Johnson attended his first Medicare Part D training last March, in an ongoing effort to get as much information as possible surrounding the new prescription drug benefit. Struggling to maintain enough information and time for all the confused Medicare consumers calling the Center for Independent Living, he strongly believes that this new legislation requires a specialized point person in all affected nonprofit organizations. Senior providers in the Galesburg area have become overwhelmed with innumerable Part D cases, consequently referring people without disabilities to Johnson. As a Part D expert by default, Clay Johnson has been forced to take on an additional workload, requiring significant expertise.
This added burden of Part D navigation has forced Johnson to reduce the attention needed for his other professional duties. Many Centers for Independent Living in Illinois have been chartered to handle Part D confusion and issues. But not many Centers have received additional funding to provide resources amidst this transition. Johnson makes it clear that his Center has received no funding to provide a comprehensive response to Part D. More time is now taken away from his organizational duties. New individuals, many of whom his Center is not equipped to serve, are coming to him in desperation because they have not been adequately served by the agencies funded to work on Medicare Part D outreach.

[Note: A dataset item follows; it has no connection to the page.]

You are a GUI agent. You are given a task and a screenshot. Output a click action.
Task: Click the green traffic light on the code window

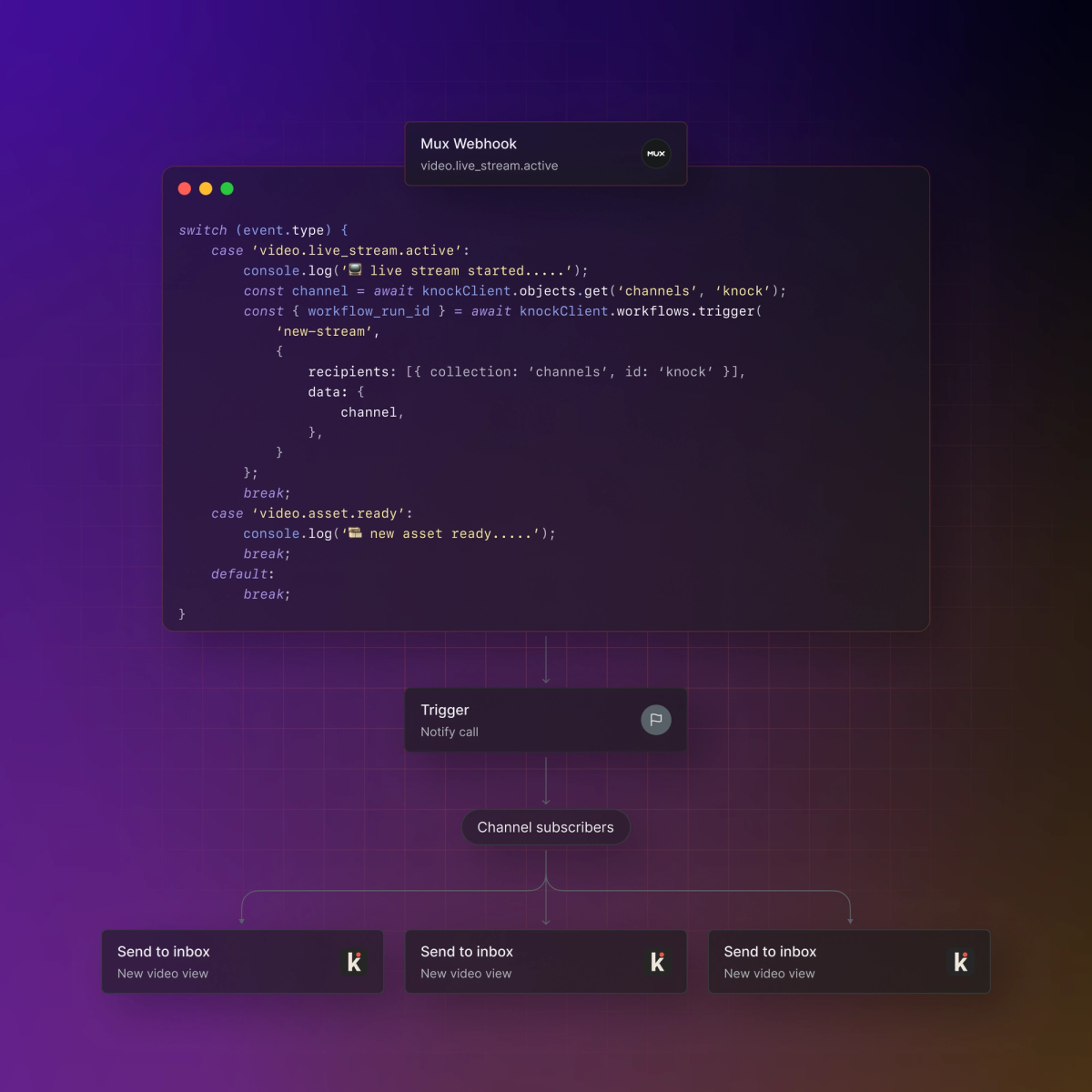click(x=227, y=188)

Social services that are required to work with Medicare beneficiaries are dealing directly with the consequences of this legislation. People need help choosing plans, communicating, getting information, and applying for various programs or plans. Case workers are directly responsible for maneuvering Part D's complications. Because information is coming out to the public in pieces, and because private drug plans work with each person's specific needs in a different way, there is added stress to the already overworked duties of case managers and social service workers. Johnson says that this transition within social services in America is going anything but smoothly. He states, "I think it's only going to get more complicated… people don't really have a full understanding [of Part D] because they're just getting portions of the full story". Changes in rules, conflicting information, irrelevant facts, and general confusion are getting worse, according to Johnson.
Centers for Independent Living get both federal and state funding. Johnson believes that to address Part D confusion, more funding is necessary to employ a Part D expert in each affected organization. He explains that people want quick solutions to their Medicare problems, particularly because many medications are necessary to stay alive and healthy. For example, if someone is denied their drugs at the pharmacy, they have entered a high-stress situation that requires immediate attention by advocates or providers. To alleviate this high-stress level for social services affected throughout the country, more funding, allowing for more specialized relief and attention on Part D, is necessary. The focus and specialization accompanying Part D experts require recognition and funding from the federal or state governments.
Johnson's remedy for the overworked social service realm in America is simple: funding and collaboration. He firmly believes that senior providers and disability providers must work together. Increased collaboration would decrease the overwhelming feeling resonating in consumer and provider communities, that of "drowning in the issue". Johnson's career, and position in his organization, have been directly affected by Medicare Part D issues. He states, "I think it's just confusion with frustration… The people that have Medicare are frustrated and confused. The people trying to assist them are frustrated and confused". Getting adequate and comprehensive information disseminated to consumers and providers, and giving the social service arena adequate resources on how to assist people, are equally essential in the Part D endeavor — both for individuals, and for the health of the social service industry in the country.